Etymology of the Word for the bird Turkey

Happy Thanksgiving!

If you thought that the word for the Turkey bird originated etymologically from the country Turkey, you would be wrong.

Believe it or not, there is no accepted etymology for the word for the bird "Turkey", a word which has been analyzed lexically at great depth by Alain Theriault in his 1996 posting at the Linguist List.

There is also a comprehensive lexical list at the Wiktionary. The closest words to English "turkey" are German Trut-hahn, Latvian ti-tars, Hebrew tar-negol hodu"rooster Indian", Igbo (southern Nigera) toro toro, Irish turcai, Italian tacchino, Ladin (Switzerland) tachin, Lower Sorbian turk, Sorbian truta, Romanian cúrca, Telugu (Dravidian language of India) Tarkee Kodi (compare those two words with the Hebrew). Many other languages of the world have a word for the bird turkey starting with a word like hind- or ind- or something similar to it meaning "bird of India".
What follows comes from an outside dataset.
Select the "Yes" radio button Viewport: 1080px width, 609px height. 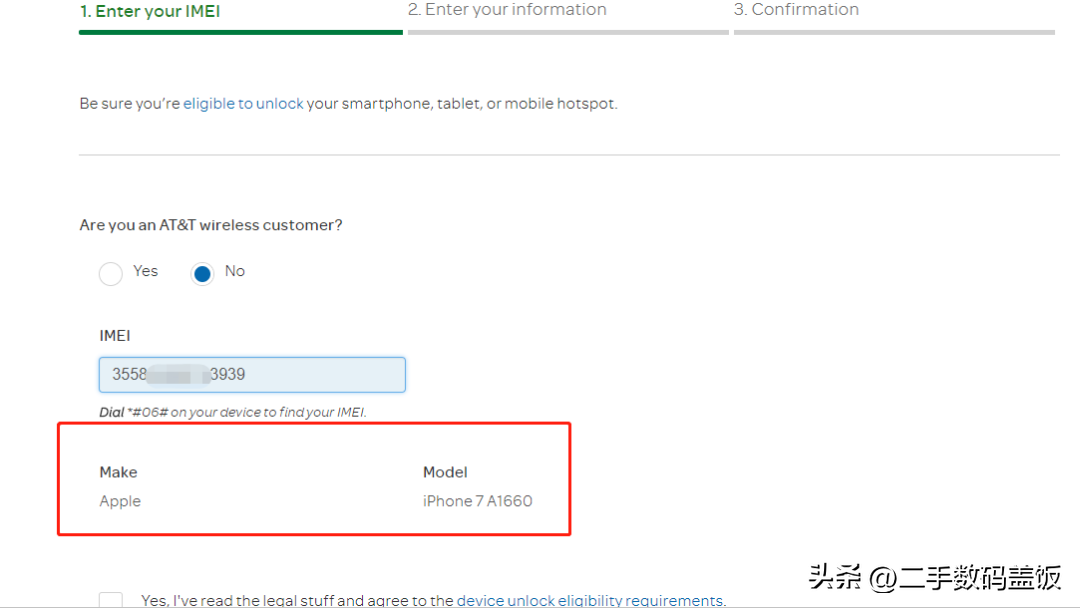111,273
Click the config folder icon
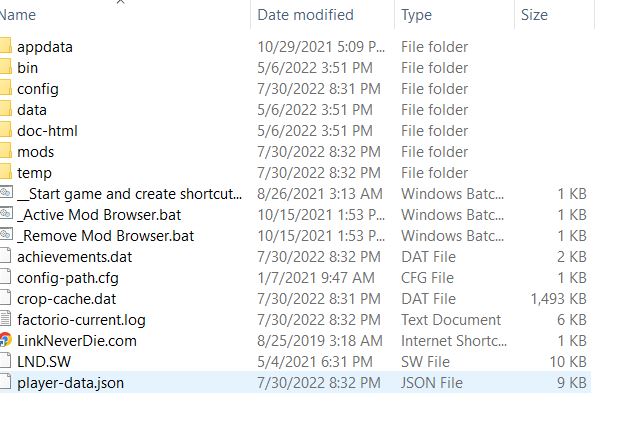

If the Turkey originated in Europe, the Latvian terms tark-sket or tark-skis might give the essential clue since these words mean to "chatter, clapper, patter, rattle", i.e. "to gobble".
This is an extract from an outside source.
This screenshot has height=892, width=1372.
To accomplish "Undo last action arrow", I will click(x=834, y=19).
But as explained by Michael Qunion at World Wide Words, the turkey originally came from Mexico of the New World and was brought to the Old World by the Spaniards, in part via India and the East Indies, which is how the bird got called the "Indian" bird. The Maya term for the turkey cock was ah tzo based on current evidence so that an original *tzor- form is not inconceivable. Since Tzorkin viz. Tzolkin means "cosmic matrix" and Chorti, the name of the Maya people, means "river of stars", the name of the Turkey bird may have come originally from the contact of the first European explorers with the tribal populations of Mexico prior to the colonial era, i.e. rather than a "bird of India", which the explorers thought they had discovered, it was actually a "bird of the Maya" Chorti, whence also names of the Turkey that reference Peru.

Sunday, February 04, 2007

Etymology and Geometry : Origin of the word CIRCLE

N.S. Gill at has a nice article on the
Etymology of Geometry Terms where she points to the rather troublesome etymology of our word CIRCLE, writing:

"That circle (coming either from a Greek verb meaning to hoop around or from the circular Roman circus) is marked with what you would have, in pre-geometry days, called a line across part of it."

That purported etymology is VERY WEAK and so is the linguists theory that the Indo-European root of circle is sker-, for which there is as good as no evidence.

Actually, I think the origin of the word CIRCLE comes from an even more ancient Indo-European word, that for "millstone", found, for example, in Latvian word DZIRKALIS "millstone", which did not get its original name from its shape at all, but rather from the function it served.

In Latvian DZIR- would have the same origin as Latvian DZIRKSTELLE "spark" and KALIS can mean "Smith, Smithy" in Latvian relating to the root KAL-T "to forge, to hammer" and so DZIRKALIS, the "millstone" would have some origin such as "spark grinder", a term probably going far back into the history of man and the observations that certain stones ground together would produce sparks - i.e. fire. Presumably, millstones were the first circular objects practically used and it is likely, in our opinion, that these ultimately led to the idea of the wheel for other applications (spinning wheels, etc.).

In time, the millstone became synonymous with the concept of a circle and we thus later obtained many words for circular concepts with the root CIRC-, which does not have an original concept of circle as its base, but rather a millstone for grinding.